(RECORDS PROVIDED)

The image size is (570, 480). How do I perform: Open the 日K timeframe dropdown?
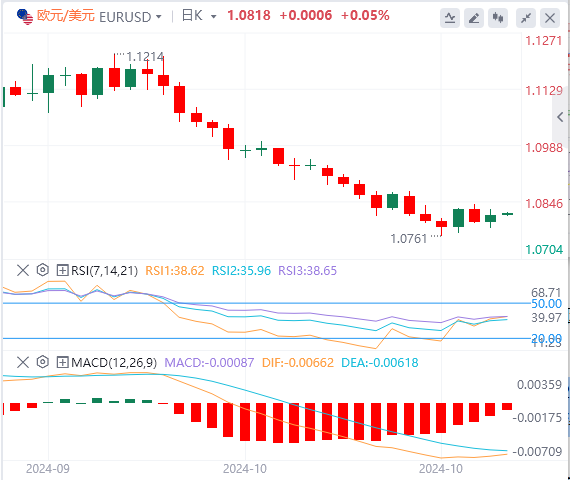pos(199,16)

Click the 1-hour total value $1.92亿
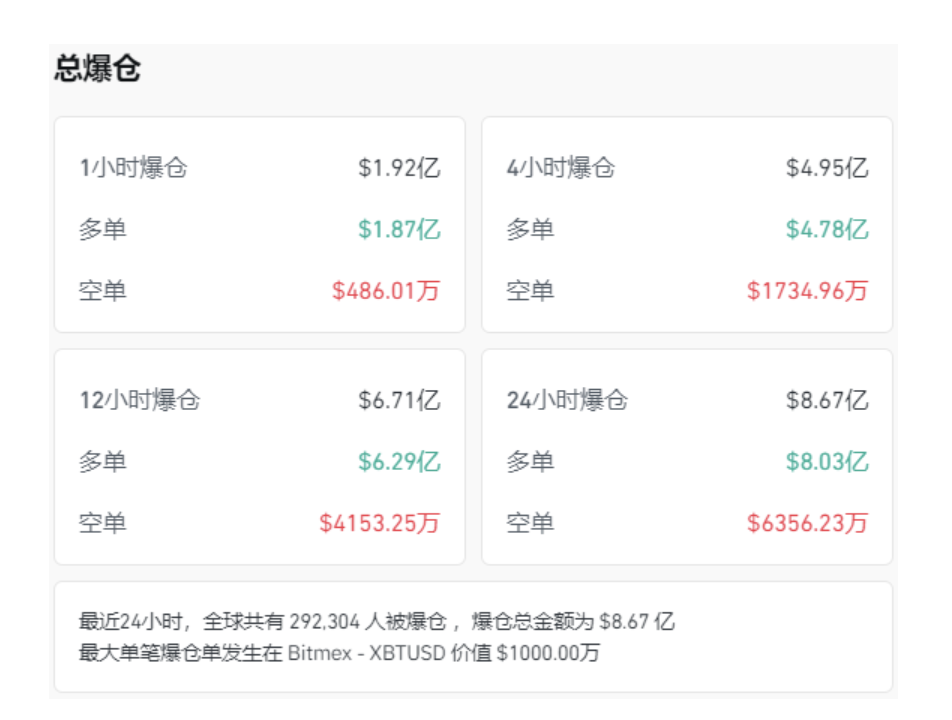click(399, 168)
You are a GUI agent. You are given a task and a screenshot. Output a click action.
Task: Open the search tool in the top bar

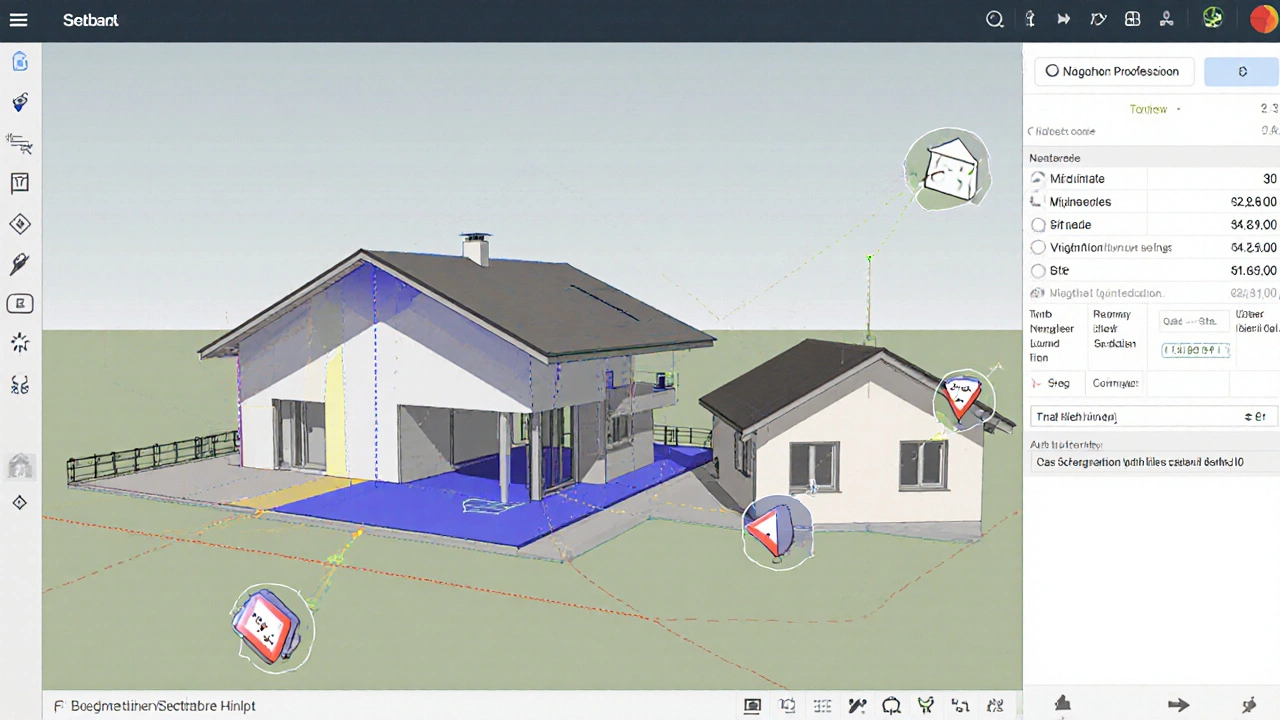(x=995, y=19)
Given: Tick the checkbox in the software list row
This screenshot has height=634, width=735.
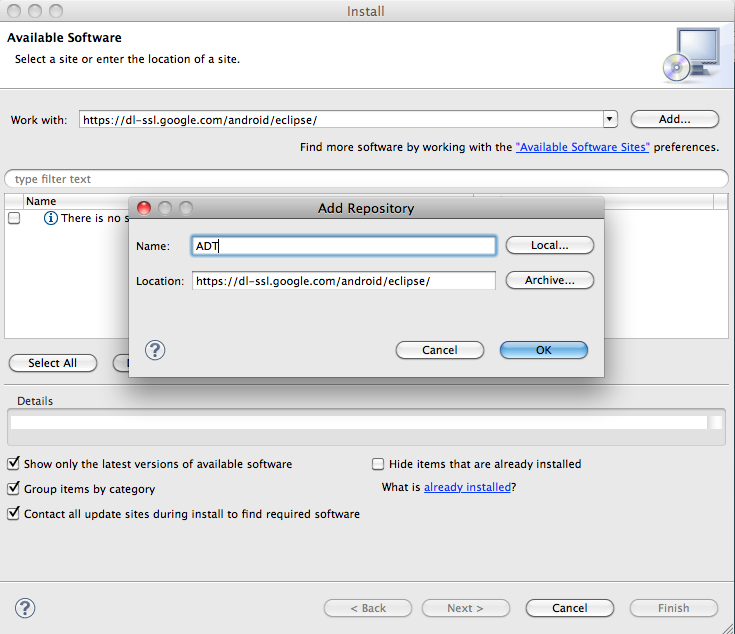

(End RECORDS PROVIDED)

- **WORK TASK**:
Show each line in the listing above that has "screenshot".

- **SOLUTION TO THE PROBLEM**:
You are a GUI agent. You are given a task and a screenshot. Output a click action.
This screenshot has height=634, width=735.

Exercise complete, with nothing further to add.